(Source data)
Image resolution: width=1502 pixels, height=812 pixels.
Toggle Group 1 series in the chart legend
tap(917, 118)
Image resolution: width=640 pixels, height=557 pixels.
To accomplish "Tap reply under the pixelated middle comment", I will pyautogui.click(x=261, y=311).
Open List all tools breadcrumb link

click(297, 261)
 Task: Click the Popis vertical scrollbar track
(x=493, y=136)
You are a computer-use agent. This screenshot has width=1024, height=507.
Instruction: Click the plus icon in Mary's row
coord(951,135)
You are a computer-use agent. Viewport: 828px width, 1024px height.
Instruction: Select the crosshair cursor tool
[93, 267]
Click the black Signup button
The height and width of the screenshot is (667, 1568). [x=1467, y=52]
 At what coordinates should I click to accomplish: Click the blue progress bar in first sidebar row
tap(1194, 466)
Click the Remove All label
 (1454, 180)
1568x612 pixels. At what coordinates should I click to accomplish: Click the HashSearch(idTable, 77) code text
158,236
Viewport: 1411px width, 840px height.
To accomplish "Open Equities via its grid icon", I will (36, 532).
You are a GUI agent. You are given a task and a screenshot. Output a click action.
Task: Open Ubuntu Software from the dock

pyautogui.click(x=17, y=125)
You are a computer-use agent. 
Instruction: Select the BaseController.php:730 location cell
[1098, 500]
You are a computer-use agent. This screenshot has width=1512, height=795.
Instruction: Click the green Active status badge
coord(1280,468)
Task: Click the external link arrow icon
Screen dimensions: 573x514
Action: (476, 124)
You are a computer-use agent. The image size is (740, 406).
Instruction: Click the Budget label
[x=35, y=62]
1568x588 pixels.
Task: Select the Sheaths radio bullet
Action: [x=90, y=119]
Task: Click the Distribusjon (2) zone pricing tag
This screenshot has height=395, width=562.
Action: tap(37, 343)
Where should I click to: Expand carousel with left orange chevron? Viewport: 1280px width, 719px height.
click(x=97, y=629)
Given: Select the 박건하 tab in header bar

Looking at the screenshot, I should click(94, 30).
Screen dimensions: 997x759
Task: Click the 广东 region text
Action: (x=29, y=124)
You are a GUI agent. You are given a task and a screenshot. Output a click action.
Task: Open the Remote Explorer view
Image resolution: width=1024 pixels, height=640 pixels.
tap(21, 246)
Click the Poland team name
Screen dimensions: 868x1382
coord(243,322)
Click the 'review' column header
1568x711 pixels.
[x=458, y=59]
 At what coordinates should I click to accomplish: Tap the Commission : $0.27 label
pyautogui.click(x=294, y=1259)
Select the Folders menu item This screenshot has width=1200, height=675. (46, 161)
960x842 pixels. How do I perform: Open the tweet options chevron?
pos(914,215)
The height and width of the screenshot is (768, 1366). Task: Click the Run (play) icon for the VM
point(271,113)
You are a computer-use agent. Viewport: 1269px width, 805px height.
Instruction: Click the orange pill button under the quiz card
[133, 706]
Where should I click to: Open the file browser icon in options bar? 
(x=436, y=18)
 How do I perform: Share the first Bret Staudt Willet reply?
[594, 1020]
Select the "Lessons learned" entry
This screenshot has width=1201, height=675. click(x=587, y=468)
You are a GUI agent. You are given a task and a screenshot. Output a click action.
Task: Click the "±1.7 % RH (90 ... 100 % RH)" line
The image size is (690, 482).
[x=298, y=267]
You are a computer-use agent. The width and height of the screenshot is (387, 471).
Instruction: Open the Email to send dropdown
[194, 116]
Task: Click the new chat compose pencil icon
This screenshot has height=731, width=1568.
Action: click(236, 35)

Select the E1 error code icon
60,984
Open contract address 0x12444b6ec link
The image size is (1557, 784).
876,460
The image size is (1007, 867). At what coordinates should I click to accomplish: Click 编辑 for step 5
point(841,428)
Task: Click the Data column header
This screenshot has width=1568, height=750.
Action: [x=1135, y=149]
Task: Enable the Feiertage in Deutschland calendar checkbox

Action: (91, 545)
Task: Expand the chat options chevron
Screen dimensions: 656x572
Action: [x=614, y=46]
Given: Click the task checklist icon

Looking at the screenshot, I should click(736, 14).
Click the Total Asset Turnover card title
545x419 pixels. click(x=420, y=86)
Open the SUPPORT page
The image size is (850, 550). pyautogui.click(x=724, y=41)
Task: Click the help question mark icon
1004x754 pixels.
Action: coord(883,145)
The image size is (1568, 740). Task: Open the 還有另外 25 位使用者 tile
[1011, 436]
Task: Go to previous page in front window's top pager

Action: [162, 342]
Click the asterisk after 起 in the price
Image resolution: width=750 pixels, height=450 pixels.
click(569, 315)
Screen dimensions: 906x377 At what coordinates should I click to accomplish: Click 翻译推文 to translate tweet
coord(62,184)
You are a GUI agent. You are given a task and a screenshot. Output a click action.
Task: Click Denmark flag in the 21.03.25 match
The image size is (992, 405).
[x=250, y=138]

Exercise: The complete data above is to be written out again as it stands.

Result for this task:
Image resolution: width=1502 pixels, height=812 pixels.
Toggle Group 1 series in the chart legend
tap(917, 118)
Image resolution: width=640 pixels, height=557 pixels.
To accomplish "Tap reply under the pixelated middle comment", I will pyautogui.click(x=261, y=311).
Open List all tools breadcrumb link

click(297, 261)
 Task: Click the Popis vertical scrollbar track
(x=493, y=136)
You are a computer-use agent. This screenshot has width=1024, height=507.
Instruction: Click the plus icon in Mary's row
coord(951,135)
You are a computer-use agent. Viewport: 828px width, 1024px height.
Instruction: Select the crosshair cursor tool
[93, 267]
Click the black Signup button
The height and width of the screenshot is (667, 1568). [x=1467, y=52]
 At what coordinates should I click to accomplish: Click the blue progress bar in first sidebar row
tap(1194, 466)
Click the Remove All label
 (1454, 180)
1568x612 pixels. At what coordinates should I click to accomplish: Click the HashSearch(idTable, 77) code text
158,236
Viewport: 1411px width, 840px height.
To accomplish "Open Equities via its grid icon", I will (36, 532).
You are a GUI agent. You are given a task and a screenshot. Output a click action.
Task: Open Ubuntu Software from the dock

pyautogui.click(x=17, y=125)
You are a computer-use agent. 
Instruction: Select the BaseController.php:730 location cell
[1098, 500]
You are a computer-use agent. This screenshot has width=1512, height=795.
Instruction: Click the green Active status badge
coord(1280,468)
Task: Click the external link arrow icon
Screen dimensions: 573x514
Action: (476, 124)
You are a computer-use agent. The image size is (740, 406).
Instruction: Click the Budget label
[x=35, y=62]
1568x588 pixels.
Task: Select the Sheaths radio bullet
Action: [x=90, y=119]
Task: Click the Distribusjon (2) zone pricing tag
This screenshot has height=395, width=562.
Action: tap(37, 343)
Where should I click to: Expand carousel with left orange chevron? Viewport: 1280px width, 719px height.
click(x=97, y=629)
Given: Select the 박건하 tab in header bar

Looking at the screenshot, I should click(94, 30).
Screen dimensions: 997x759
Task: Click the 广东 region text
Action: (x=29, y=124)
You are a GUI agent. You are given a task and a screenshot. Output a click action.
Task: Open the Remote Explorer view
Image resolution: width=1024 pixels, height=640 pixels.
tap(21, 246)
Click the Poland team name
Screen dimensions: 868x1382
coord(243,322)
Click the 'review' column header
1568x711 pixels.
[x=458, y=59]
 At what coordinates should I click to accomplish: Tap the Commission : $0.27 label
pyautogui.click(x=294, y=1259)
Select the Folders menu item This screenshot has width=1200, height=675. (46, 161)
960x842 pixels. How do I perform: Open the tweet options chevron?
pos(914,215)
The height and width of the screenshot is (768, 1366). Task: Click the Run (play) icon for the VM
point(271,113)
You are a computer-use agent. Viewport: 1269px width, 805px height.
Instruction: Click the orange pill button under the quiz card
[133, 706]
Where should I click to: Open the file browser icon in options bar? 
(x=436, y=18)
 How do I perform: Share the first Bret Staudt Willet reply?
[594, 1020]
Select the "Lessons learned" entry
This screenshot has width=1201, height=675. click(x=587, y=468)
You are a GUI agent. You are given a task and a screenshot. Output a click action.
Task: Click the "±1.7 % RH (90 ... 100 % RH)" line
The image size is (690, 482).
[x=298, y=267]
You are a computer-use agent. The width and height of the screenshot is (387, 471).
Instruction: Open the Email to send dropdown
[194, 116]
Task: Click the new chat compose pencil icon
This screenshot has height=731, width=1568.
Action: click(236, 35)

Select the E1 error code icon
60,984
Open contract address 0x12444b6ec link
The image size is (1557, 784).
876,460
The image size is (1007, 867). At what coordinates should I click to accomplish: Click 编辑 for step 5
point(841,428)
Task: Click the Data column header
This screenshot has width=1568, height=750.
Action: [x=1135, y=149]
Task: Enable the Feiertage in Deutschland calendar checkbox

Action: (91, 545)
Task: Expand the chat options chevron
Screen dimensions: 656x572
Action: [x=614, y=46]
Given: Click the task checklist icon

Looking at the screenshot, I should click(736, 14).
Click the Total Asset Turnover card title
545x419 pixels. click(x=420, y=86)
Open the SUPPORT page
The image size is (850, 550). pyautogui.click(x=724, y=41)
Task: Click the help question mark icon
1004x754 pixels.
Action: coord(883,145)
The image size is (1568, 740). Task: Open the 還有另外 25 位使用者 tile
[1011, 436]
Task: Go to previous page in front window's top pager

Action: [162, 342]
Click the asterisk after 起 in the price
Image resolution: width=750 pixels, height=450 pixels.
click(569, 315)
Screen dimensions: 906x377 At what coordinates should I click to accomplish: Click 翻译推文 to translate tweet
coord(62,184)
You are a GUI agent. You are given a task and a screenshot. Output a click action.
Task: Click Denmark flag in the 21.03.25 match
The image size is (992, 405).
[x=250, y=138]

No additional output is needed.